● **YOUR GOAL**
In the text below about how Crossworlds formed, retype the passage starting with "Just before Crossworlds, I" and going on through "on the map.".
PAGE TEXT section start
How the realm of Crossworlds formed, both in fiction and in the real world.
Until one day I was reading “The Subtle Knife,” and the simple thought, “I wanna meet these people,” went through my head. That thought set off a 20+ minute daydream that opened up the second half of the series. There were a few times along the way when I thought, “And that’ll be the last book, and that’s the end!” But now I know Crossworlds will never be over as long as I’m alive. It is my personal crisis to be able to balance the life of my book series with my actual lifetime.
Just before Crossworlds, I lived in another world, one I shared with my friends in middle school. It was called “Strangeness,” and it was, as it sounds, all about being weird. My friends and I made up stories, we drew maps (I only remember towns like Sugarville and Lemon Land), and enjoyed our weird world together. It was a shared world—everyone could contribute, and put cities on the map.
PAGE TEXT section end
SOURCE MATERIAL section start
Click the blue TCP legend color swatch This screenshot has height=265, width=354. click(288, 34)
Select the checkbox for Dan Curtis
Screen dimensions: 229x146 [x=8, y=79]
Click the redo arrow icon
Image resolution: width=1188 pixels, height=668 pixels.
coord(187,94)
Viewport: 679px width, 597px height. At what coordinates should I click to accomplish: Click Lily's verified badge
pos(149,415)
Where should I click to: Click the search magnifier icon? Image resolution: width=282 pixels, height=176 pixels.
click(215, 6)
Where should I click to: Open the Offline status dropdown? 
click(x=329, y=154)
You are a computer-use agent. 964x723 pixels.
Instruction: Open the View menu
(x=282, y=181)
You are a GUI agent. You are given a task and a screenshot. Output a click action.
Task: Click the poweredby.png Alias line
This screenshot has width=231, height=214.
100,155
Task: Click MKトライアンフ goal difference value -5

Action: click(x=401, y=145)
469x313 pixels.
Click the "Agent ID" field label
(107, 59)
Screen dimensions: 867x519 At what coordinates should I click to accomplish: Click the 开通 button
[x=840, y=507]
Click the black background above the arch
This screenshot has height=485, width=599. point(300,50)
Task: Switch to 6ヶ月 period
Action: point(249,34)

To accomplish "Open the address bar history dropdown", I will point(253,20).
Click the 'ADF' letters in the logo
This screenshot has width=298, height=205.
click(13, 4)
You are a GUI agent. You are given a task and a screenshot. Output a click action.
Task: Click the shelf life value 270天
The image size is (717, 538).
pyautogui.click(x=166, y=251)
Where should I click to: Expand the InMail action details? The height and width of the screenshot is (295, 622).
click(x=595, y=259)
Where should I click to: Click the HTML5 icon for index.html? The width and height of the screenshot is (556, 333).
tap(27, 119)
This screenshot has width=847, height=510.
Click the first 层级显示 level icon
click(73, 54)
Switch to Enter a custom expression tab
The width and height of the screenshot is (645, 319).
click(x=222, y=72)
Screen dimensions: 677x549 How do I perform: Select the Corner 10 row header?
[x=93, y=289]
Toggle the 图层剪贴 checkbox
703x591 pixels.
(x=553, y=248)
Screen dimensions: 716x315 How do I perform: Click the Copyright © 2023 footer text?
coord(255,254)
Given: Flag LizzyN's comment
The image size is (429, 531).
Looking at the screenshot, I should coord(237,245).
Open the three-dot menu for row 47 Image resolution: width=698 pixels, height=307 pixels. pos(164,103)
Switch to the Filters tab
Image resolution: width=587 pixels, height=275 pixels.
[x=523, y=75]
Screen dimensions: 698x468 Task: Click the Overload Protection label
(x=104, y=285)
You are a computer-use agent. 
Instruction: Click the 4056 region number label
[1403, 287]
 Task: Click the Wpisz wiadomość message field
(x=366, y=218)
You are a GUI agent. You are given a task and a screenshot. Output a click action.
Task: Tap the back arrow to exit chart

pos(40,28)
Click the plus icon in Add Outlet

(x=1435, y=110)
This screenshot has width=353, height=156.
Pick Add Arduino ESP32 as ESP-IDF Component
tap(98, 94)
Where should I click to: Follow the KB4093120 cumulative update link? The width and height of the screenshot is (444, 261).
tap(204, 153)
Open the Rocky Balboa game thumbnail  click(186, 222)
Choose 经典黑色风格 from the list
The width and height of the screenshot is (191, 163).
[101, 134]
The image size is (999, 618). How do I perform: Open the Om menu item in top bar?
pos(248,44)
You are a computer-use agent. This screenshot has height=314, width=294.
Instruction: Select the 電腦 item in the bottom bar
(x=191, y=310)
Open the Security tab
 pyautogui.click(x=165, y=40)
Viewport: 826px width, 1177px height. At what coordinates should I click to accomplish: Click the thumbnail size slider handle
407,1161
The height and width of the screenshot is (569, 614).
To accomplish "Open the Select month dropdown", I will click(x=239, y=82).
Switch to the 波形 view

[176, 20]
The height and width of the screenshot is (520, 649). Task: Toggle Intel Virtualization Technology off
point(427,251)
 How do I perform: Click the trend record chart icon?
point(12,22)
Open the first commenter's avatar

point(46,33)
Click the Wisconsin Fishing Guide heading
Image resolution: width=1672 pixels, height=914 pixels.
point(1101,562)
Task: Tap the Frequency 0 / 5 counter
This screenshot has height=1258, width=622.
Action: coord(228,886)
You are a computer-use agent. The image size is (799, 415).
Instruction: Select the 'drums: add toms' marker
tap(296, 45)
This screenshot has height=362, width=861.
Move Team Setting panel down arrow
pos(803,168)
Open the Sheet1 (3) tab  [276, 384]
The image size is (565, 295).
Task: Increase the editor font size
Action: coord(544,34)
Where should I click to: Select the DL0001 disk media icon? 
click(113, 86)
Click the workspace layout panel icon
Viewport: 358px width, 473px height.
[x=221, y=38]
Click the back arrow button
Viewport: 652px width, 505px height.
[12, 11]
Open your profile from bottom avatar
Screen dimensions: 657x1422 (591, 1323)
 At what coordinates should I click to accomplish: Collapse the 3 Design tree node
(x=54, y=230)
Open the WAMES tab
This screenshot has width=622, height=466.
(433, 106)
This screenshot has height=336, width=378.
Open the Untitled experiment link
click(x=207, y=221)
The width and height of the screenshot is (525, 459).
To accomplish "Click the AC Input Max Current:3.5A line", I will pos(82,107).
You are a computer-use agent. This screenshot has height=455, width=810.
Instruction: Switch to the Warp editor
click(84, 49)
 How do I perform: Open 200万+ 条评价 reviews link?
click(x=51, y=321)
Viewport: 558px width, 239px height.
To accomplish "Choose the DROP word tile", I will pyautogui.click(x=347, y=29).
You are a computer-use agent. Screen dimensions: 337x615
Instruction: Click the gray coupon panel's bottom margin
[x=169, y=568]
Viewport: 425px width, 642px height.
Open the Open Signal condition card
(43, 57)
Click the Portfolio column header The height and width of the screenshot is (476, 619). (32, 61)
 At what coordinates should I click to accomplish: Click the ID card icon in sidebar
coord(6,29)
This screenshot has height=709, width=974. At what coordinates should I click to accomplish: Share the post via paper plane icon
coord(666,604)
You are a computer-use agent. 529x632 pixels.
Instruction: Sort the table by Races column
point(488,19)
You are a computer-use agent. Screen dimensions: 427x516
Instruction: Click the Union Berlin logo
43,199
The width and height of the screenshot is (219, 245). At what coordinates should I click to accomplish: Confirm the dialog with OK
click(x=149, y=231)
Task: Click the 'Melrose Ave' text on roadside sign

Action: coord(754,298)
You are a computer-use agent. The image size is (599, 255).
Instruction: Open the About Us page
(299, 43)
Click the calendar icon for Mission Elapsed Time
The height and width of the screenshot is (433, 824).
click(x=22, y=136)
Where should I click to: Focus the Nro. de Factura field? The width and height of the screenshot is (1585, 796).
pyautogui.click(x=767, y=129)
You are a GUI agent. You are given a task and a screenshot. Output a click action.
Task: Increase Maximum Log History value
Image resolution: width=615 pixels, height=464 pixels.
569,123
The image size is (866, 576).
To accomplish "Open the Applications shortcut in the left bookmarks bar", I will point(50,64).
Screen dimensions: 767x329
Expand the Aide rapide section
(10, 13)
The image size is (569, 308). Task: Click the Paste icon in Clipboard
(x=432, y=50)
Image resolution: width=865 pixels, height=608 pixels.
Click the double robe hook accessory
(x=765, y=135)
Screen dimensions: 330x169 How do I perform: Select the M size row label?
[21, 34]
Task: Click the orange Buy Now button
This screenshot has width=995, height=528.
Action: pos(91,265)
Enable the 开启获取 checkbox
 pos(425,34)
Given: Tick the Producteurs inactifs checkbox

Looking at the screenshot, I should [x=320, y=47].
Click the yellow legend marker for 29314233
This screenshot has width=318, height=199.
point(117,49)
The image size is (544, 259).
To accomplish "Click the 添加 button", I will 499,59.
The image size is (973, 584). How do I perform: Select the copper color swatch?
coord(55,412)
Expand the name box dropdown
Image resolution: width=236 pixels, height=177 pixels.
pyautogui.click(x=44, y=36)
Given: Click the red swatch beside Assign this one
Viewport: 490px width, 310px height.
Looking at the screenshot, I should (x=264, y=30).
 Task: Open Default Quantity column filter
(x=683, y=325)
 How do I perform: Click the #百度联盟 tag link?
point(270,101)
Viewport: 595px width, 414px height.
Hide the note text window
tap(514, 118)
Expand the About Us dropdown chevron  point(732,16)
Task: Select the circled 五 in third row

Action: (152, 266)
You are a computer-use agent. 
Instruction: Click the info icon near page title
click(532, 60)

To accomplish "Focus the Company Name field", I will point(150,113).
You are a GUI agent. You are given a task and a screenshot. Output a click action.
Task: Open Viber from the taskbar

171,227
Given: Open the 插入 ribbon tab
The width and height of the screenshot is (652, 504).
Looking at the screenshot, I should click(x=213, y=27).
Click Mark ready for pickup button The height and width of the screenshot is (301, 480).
SOURCE MATERIAL section end
● **FINISHED TASK**
Just before Crossworlds, I lived in another world, one I shared with my friends in middle school. It was called “Strangeness,” and it was, as it sounds, all about being weird. My friends and I made up stories, we drew maps (I only remember towns like Sugarville and Lemon Land), and enjoyed our weird world together. It was a shared world—everyone could contribute, and put cities on the map.